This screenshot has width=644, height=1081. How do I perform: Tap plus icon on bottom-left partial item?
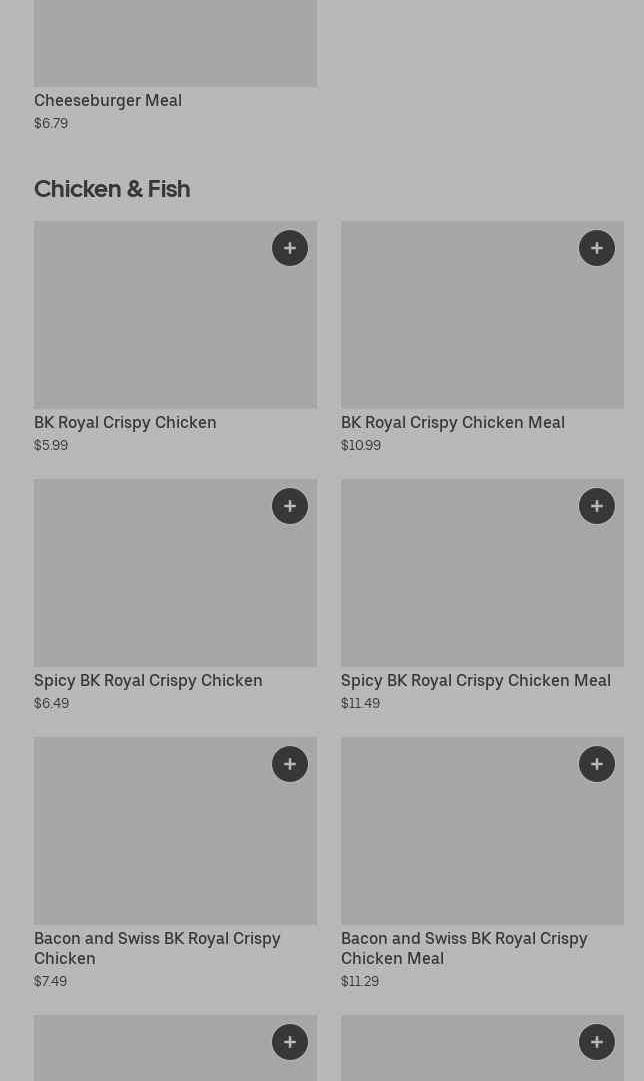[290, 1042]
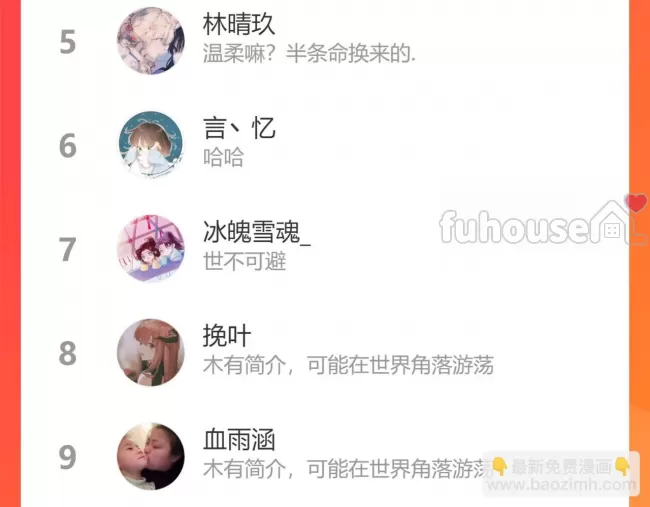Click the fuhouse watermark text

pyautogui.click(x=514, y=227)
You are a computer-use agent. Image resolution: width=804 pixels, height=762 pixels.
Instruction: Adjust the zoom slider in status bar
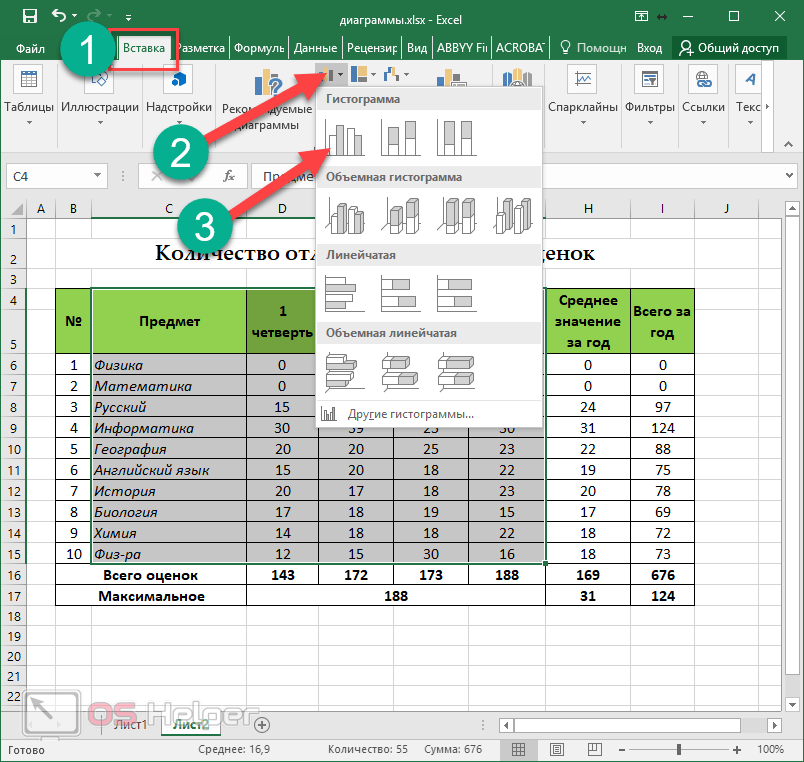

★ ★ ★ ★ ★

Output all of the entries verbatim, leaving out any images.

--- RESULT FOR THIS TASK ---
This screenshot has width=644, height=1081. How do I perform: Tap plus icon on bottom-left partial item?
[290, 1042]
Click the fuhouse watermark text

pyautogui.click(x=514, y=227)
You are a computer-use agent. Image resolution: width=804 pixels, height=762 pixels.
Instruction: Adjust the zoom slider in status bar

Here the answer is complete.